▸ Text excerpt
Teenage Mutant Ninja Turtles III (1993).

New Line Cinema

These problems have only been made worse by the introduction of red-eared slider farms in the last two decades. As Dr. Steven Pearson, a research scientist with the New York Department of Conservation, explains, “In China, there are farms for the red-eared slider and now, many of them being spread around the world come from China.”

These farms have also largely supplanted the American turtle farms, says Pauly, simply because the labor costs involved are much lower.

So what can be done about it? Well, like so much of mankind’s impact on the Earth, you can’t unring this bell either, but measures have been taken to at least mitigate the situation. Red-eared sliders were banned by the European Union in 1996 following the Ninja Turtle craze. Another bill in 2015 banned all other kinds of sliders. They’re also banned in South Africa and Australia and Japan may soon ban them as well.

There are also turtle sanctuaries, but they have their own complications: “Many wildlife rehabbers don’t accept red-eared sliders because if they did, there’d be no space for other turtles,” says Salzburg, the HerpDigest editor.

Turtles at Tokyo’s Shinjuku Central Park.

Feifei Cui-Paoluzzo/Moment/Getty Images
“I got into this because I loved Ninja Turtles as a kid and recognized as an adult that these red-eared sliders need help.”

In the UK, Michael Butcher runs the Kent Turtle Sanctuary. A TMNT fan, Butcher runs one of the few sanctuaries in Britain that can accept red-eared sliders.

“I haven’t been able to get the support from the government to get the property needed to actually care for the animals,” he says. “I also get next to nothing in donations. Without that, I can’t care for these turtles and may have to shut down. I don’t want to do that because I love these animals.

“I got into this because I loved Ninja Turtles as a kid and recognized as an adult that these red-eared sliders need help.”

Awareness and education, to some degree, might help the situation. Susan Tellem, the executive director of the American Tortoise Rescue, tells me the best solution is to simply stop buying pet turtles.

“When the new Ninja Turtle movies were coming out a few years ago, I was telling parents to buy their kids Ninja Turtles toys, not the real thing,” she says, “because these animals so often get dumped.”

▸ Task instructions
1: Update the passage of the article on red-eared sliders between "So what can" and "the HerpDigest editor.", inclusive, putting "EU" in place of "European Union".
2: Decide whether each statement agrees with the article on red-eared sliders, and support each yes or no with the deciding words of the article. (a) The European Union banned red-eared sliders in 1996. (b) Susan Tellem urged parents to buy their kids real turtles. (c) Michael Butcher receives next to nothing in donations.
The listing that follows was drawn from a separate source.

▸ Exercise data
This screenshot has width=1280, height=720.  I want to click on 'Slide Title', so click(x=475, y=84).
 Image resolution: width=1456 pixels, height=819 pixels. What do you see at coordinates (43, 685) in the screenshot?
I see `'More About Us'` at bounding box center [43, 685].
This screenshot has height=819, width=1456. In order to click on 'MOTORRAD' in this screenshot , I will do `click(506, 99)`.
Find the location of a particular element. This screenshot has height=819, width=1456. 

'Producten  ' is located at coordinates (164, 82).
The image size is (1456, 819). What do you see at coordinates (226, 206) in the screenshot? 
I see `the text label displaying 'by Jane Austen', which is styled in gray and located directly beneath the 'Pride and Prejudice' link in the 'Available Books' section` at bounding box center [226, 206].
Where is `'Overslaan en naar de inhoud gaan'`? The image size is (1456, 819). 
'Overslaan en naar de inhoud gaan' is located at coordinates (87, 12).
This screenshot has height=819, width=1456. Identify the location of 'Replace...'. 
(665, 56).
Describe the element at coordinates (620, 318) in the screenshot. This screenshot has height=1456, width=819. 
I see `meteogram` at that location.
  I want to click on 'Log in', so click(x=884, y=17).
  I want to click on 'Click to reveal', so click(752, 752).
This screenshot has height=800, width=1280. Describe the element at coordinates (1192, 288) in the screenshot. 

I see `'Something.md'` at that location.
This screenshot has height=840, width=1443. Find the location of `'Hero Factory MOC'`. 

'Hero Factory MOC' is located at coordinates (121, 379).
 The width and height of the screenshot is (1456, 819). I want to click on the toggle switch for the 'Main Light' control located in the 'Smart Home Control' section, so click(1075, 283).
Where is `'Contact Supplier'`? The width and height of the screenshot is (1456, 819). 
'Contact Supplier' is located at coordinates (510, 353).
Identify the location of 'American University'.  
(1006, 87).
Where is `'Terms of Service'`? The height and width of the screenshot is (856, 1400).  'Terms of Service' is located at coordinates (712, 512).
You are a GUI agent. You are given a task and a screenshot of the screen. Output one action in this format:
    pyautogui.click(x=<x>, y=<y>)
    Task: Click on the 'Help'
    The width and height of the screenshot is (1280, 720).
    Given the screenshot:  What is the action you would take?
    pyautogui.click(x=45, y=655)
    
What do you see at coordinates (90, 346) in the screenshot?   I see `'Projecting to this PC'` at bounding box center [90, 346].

▸ Solution list
1:
So what can be done about it? Well, like so much of mankind’s impact on the Earth, you can’t unring this bell either, but measures have been taken to at least mitigate the situation. Red-eared sliders were banned by the EU in 1996 following the Ninja Turtle craze. Another bill in 2015 banned all other kinds of sliders. They’re also banned in South Africa and Australia and Japan may soon ban them as well.

There are also turtle sanctuaries, but they have their own complications: “Many wildlife rehabbers don’t accept red-eared sliders because if they did, there’d be no space for other turtles,” says Salzburg, the HerpDigest editor.

2:
(a) Yes: "Red-eared sliders were banned by the European Union in 1996 following the Ninja Turtle craze."
(b) No: "I was telling parents to buy their kids Ninja Turtles toys, not the real thing"
(c) Yes: "I also get next to nothing in donations."